La primera acción de comandos en la Historia, por Alberto N. Manfredi (h)
Durante la Guerra de Troya, los griegos idearon un plan para atravesar sus infranqueables defensas y apoderarse de la ciudad. Construyeron un gran caballo y en su interior introdujeron una tropa de elite que debía operar tras las líneas enemigas. Es el primer antecedente de una acción de tipo comando en la Historia y como no podía ser de otro modo, fueron los antiguos helenos quienes la bosquejaron y pusieron en práctica.
La historia es harto conocida, por lo que no es necesario abundar en detalles. Ocurrió en las costas occidentales de Turquía, cerca del acceso al mar Propóntide, en la Tróade, sitio donde las ruinas de Troya conmueven y cautivan a quienes las visitan.

### Tareas
1. Según el fragmento sobre la Guerra de Troya, ¿en qué lugar ocurrió la historia del caballo?
2. Indica si cada afirmación concuerda con el fragmento sobre la Guerra de Troya y cita las palabras que lo deciden: (a) los griegos pusieron una tropa de elite dentro del caballo; (b) hace falta dar muchos detalles de la historia; (c) las defensas de Troya eran fáciles de atravesar.
3. Por favor, prosigue el fragmento sobre la Guerra de Troya a partir de su última oración.
El listado no tiene ningún papel en estas tareas.

### Datos mostrados
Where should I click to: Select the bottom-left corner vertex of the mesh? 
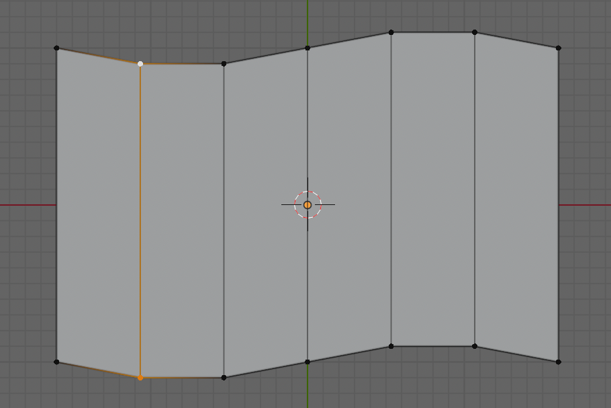[x=56, y=362]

### Respuestas
1. En la Tróade, en las costas occidentales de Turquía, cerca del acceso al mar Propóntide.

2.
(a) Sí: "en su interior introdujeron una tropa de elite que debía operar tras las líneas enemigas".
(b) No: "no es necesario abundar en detalles".
(c) No: "atravesar sus infranqueables defensas".

3.
Por muchos años se dijo que se trataba de una fantasía ideada por Homero para ensalzar a los dioses, pero un día, un alemán apasionado, Heinrich Schliemann, le mostró al mundo que fue todo verdad. Allí estaban los vestigios de la gran Ilión, en el mismo sitio que señalaba el sabio griego, los palacios, las murallas, los templos y las defensas. Y se supo entonces que el gran literato no era escritor sino historiador.
La leyenda dice que Paris, hijo menor del rey Príamo y hermano del épico Héctor, raptó a la bella Helena, esposa de Menelao de Esparta y se la llevó consigo a su tierra. Como solía suceder cuando Grecia era amenazada desde el exterior, los aqueos, como lo harían después dorios y jonios, se unieron en una sola fuerza y al mando de Agamenón, rey de Micenas y hermano del despojado soberano espartano, abordaron sus naves y dejaron sus costas para vengar la afrenta, llevando el mayor ejército que la Hélade hubiera reunido jamás.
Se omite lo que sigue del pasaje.